# Exercise aim
Print the part of the material from its first line through the line containing "742, 911, 754)", both lines included, reproducing it word for word.

# Entries drawn from a collection
════════
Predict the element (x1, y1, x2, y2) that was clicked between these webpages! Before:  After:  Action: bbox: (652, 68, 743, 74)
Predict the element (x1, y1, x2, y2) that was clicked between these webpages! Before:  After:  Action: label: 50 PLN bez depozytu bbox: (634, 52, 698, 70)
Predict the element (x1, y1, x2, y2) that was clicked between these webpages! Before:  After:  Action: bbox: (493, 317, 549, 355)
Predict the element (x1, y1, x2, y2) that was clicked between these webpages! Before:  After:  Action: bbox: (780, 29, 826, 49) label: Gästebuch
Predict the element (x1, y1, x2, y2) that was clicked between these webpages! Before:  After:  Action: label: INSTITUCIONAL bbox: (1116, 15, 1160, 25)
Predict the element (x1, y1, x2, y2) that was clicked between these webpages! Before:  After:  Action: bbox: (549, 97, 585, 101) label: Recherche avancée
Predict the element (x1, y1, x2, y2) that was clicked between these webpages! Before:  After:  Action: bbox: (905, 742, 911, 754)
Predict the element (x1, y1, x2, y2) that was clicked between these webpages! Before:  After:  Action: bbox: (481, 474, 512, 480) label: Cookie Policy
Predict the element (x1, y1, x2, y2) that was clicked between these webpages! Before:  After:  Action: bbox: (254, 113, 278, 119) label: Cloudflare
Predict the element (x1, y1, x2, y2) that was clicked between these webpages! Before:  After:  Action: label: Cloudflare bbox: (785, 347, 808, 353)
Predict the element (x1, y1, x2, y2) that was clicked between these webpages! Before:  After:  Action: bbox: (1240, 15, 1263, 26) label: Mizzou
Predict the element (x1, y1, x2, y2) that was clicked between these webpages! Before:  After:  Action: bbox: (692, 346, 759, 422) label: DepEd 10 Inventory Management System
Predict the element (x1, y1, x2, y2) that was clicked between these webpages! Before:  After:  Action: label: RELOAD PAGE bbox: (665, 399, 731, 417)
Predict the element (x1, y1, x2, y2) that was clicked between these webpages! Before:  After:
════════
# Answer to the exercise
Predict the element (x1, y1, x2, y2) that was clicked between these webpages! Before:  After:  Action: bbox: (652, 68, 743, 74)
Predict the element (x1, y1, x2, y2) that was clicked between these webpages! Before:  After:  Action: label: 50 PLN bez depozytu bbox: (634, 52, 698, 70)
Predict the element (x1, y1, x2, y2) that was clicked between these webpages! Before:  After:  Action: bbox: (493, 317, 549, 355)
Predict the element (x1, y1, x2, y2) that was clicked between these webpages! Before:  After:  Action: bbox: (780, 29, 826, 49) label: Gästebuch
Predict the element (x1, y1, x2, y2) that was clicked between these webpages! Before:  After:  Action: label: INSTITUCIONAL bbox: (1116, 15, 1160, 25)
Predict the element (x1, y1, x2, y2) that was clicked between these webpages! Before:  After:  Action: bbox: (549, 97, 585, 101) label: Recherche avancée
Predict the element (x1, y1, x2, y2) that was clicked between these webpages! Before:  After:  Action: bbox: (905, 742, 911, 754)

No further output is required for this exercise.